Solvent effects on the activation of atom transfer radical polymerization

Atom transfer radical polymerization is an important method of synthesis of polymeric materials with controllable molecular weights, narrow molecular weight distributions, and well-defined functionalities, compositions and architectures. The process is catalyzed by a transition metal complex, which reversibly reacts with an initiator RX to give the propagating radical R● and the metal complex at a higher oxidation state. The most widely used initiators and catalysts are activated alkyl halides and copper complexes with amine ligands, respectively. The success of the process relies on the establishment of a fast equilibrium with a small equilibrium constant, KATRP, so that the concentration of the active propagating radicals is very small and bimolecular termination reactions are hampered. Both KATRP and the activation rate constant, kact, are influenced by the redox properties of the catalyst, which remarkably depends on the reaction conditions, especially the nature of the solvent.

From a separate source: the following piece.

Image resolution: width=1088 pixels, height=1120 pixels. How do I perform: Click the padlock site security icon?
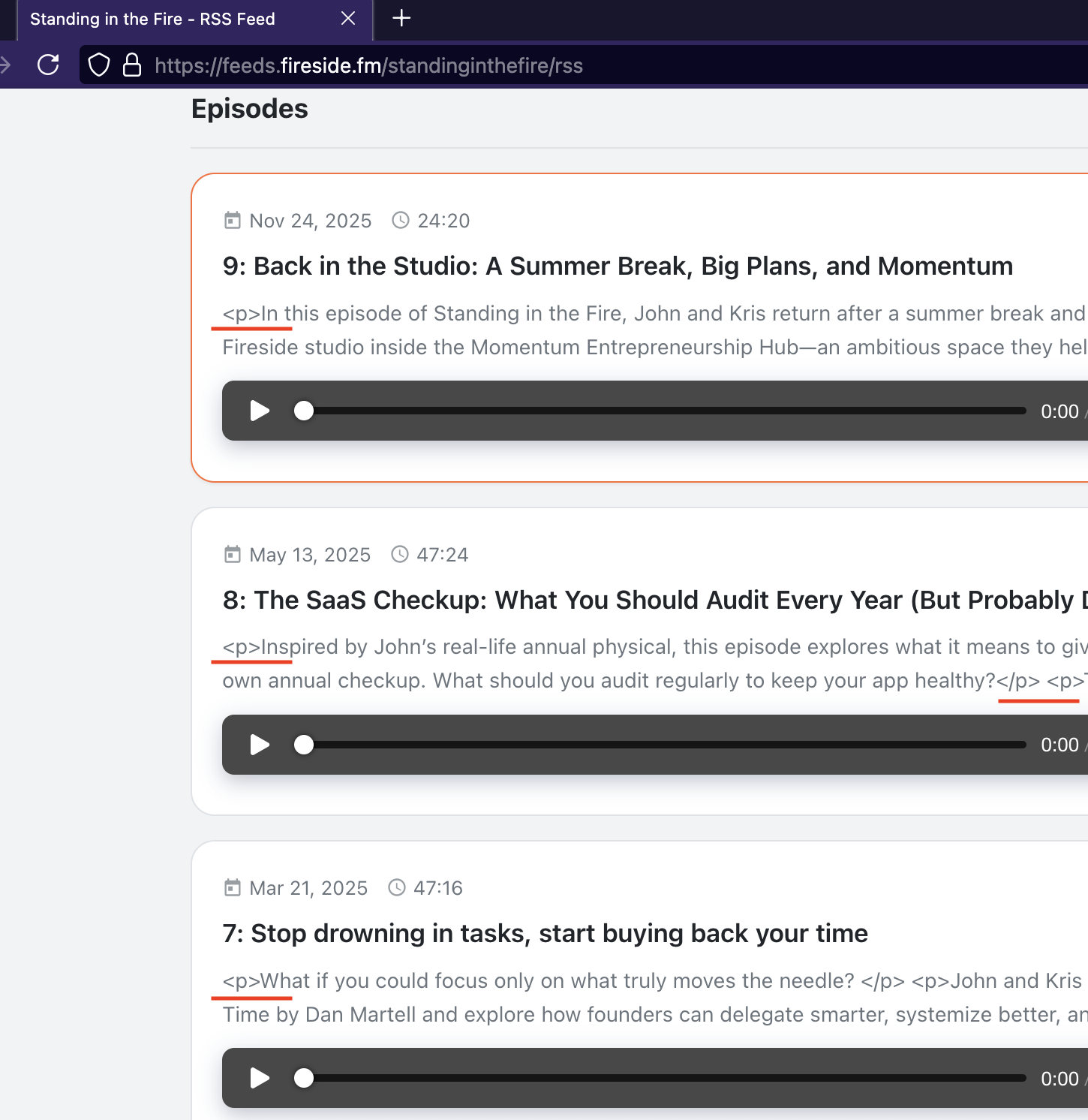point(132,65)
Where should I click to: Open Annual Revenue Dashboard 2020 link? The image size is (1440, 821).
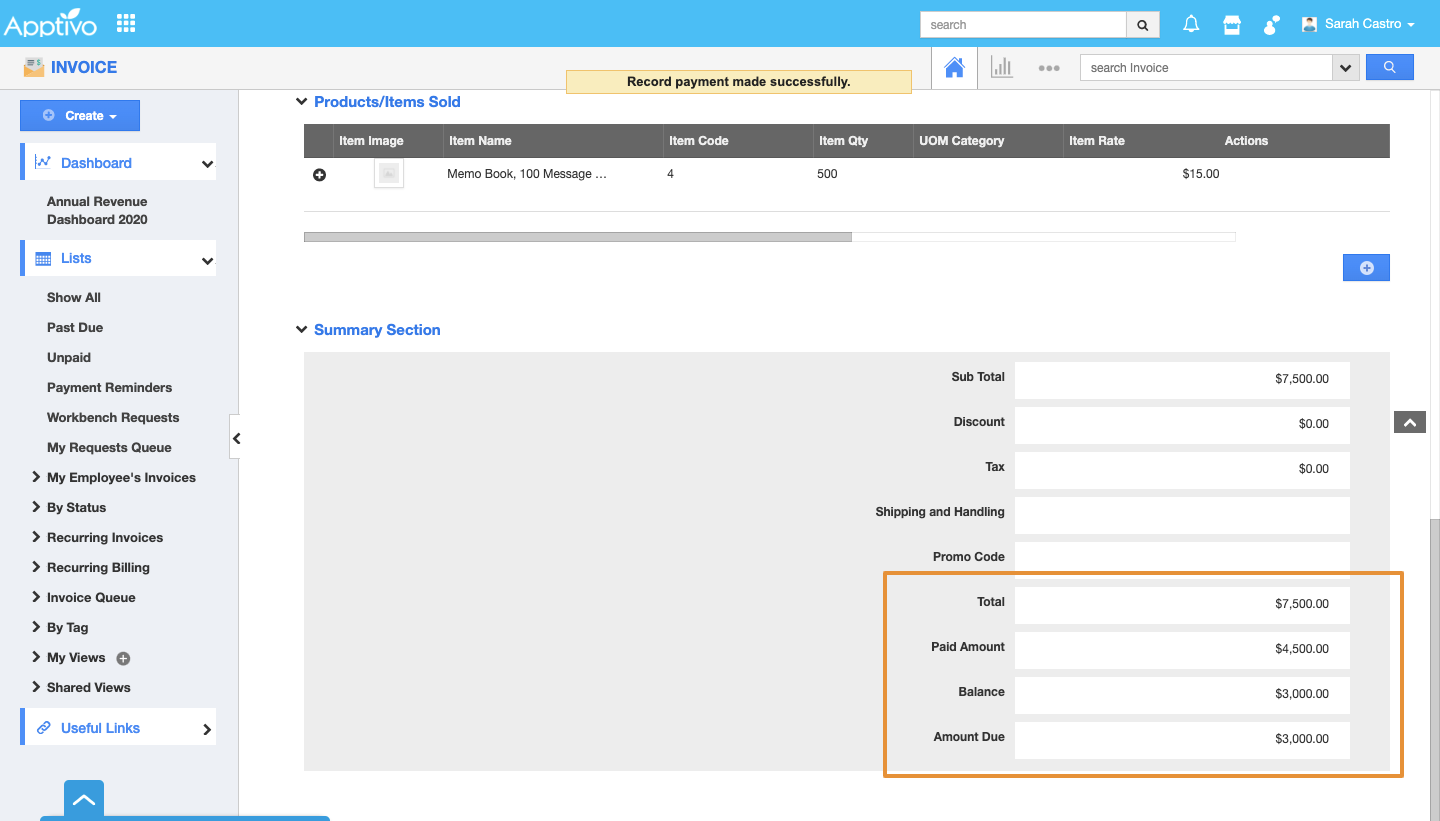click(97, 211)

In this communication we wish to discuss the results of a study aimed to rationalize the role of the solvent on the activation step of ATRP. We investigated the effect of selected 10 solvents on the standard reduction potentials of ClCuIIL+, BrCuIIL+ and CuIIL2+, where L = Me6tren is one the most active ligands used in copper-catalyzed ATRP. The kinetics of the activation reaction with a model alkyl halide initiator were also examined in a series of solvents. The results were analyzed through non-linear correlations with solvent parameters, which evidenced that the solvent interacts with the metal complex, especially Cu(II), thereby significantly affecting the activation/deactivation reaction.